CategoriesBusiness & Corporate LawSecurities Law
Multiple different securities law enforcers can pursue U.S. public companies for the same misconduct. These enforcers include a variety of federal agencies, class action attorneys, and derivative litigation attorneys, as well as fifty separate state regulators. Scholars and policy makers have increasingly questioned whether the benefits of this multienforcer approach are worth the costs, or whether a more coordinated and streamlined securities enforcement regime might lead to efficiency gains. How serious are these concerns? And what role do state regulators play in the enforcement mix? Whereas the enforcement efforts of the Securities and Exchange Commission and class action lawyers have been well-studied, almost no empirical research has been done on state enforcement.
This Article provides an empirical foundation for considering these questions. We reviewed the Item 3 “material litigation” disclosures in the fiscal year 2004–2006 Form 10-Ks filed by every domestic public company that listed common stock on the New York Stock Exchange at any time from 2000–2010—a total of 5,441 Form 10-Ks filed by 1,977 distinct companies. In our unique dataset, 72% of companies disclosed some form of material litigation over the span of the three-year period examined, and 27% disclosed some form of securities litigation. Remarkably, well over half of the companies that disclosed securities litigation reported facing two or more different forms of securities litigation, and nearly 30% reported facing three or more.

Task list
(1) Render the records as a two-column CSV with the columns request and answer, one row per record. Put each field in quotes and replace line breaks with spaces. Begin at the record line that has "Given: Click the checkmark beside Metal & LED" and stop after the one that has "Looking at the".
(2) Write the next part of the securities enforcement study, picking up after its last sentence.

Material supplied
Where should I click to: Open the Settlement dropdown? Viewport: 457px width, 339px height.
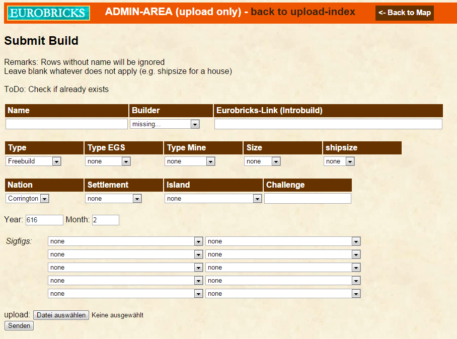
...
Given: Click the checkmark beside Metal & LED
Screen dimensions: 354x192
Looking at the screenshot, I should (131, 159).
---
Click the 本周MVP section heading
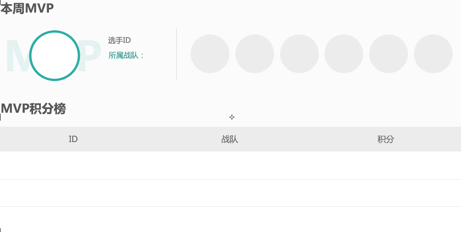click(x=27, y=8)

Answers below
(1)
request,answer
"Given: Click the checkmark beside Metal & LED Screen dimensions: 354x192","Looking at the screenshot, I should (131, 159)."

(2)
The securities-related state matters disclosed in our dataset share some interesting characteristics. They tended to target out-of-state firms (68%) and to involve scandals that beset the financial industry (85%). Overwhelmingly, they were accompanied by a related federal action or investigation (91%), and very often were accompanied by related private litigation (67%). Whereas only 34% of states have an elected (as opposed to appointed) securities regulator, these states were responsible for 80% of the state matters disclosed. We ran regressions controlling for other variables that might influence a state’s level of enforcement activity. Our statistically significant results indicate that states with elected enforcers brought securities-related matters at more than four times the rate of other states, and states with an elected Democrat serving as the securities regulator brought matters at nearly seven times the rate of other states.
Our findings bring into focus several important public policy questions concerning the use of multiple securities law enforcers in general, and the social value of state enforcement in particular, that
merit further exploration.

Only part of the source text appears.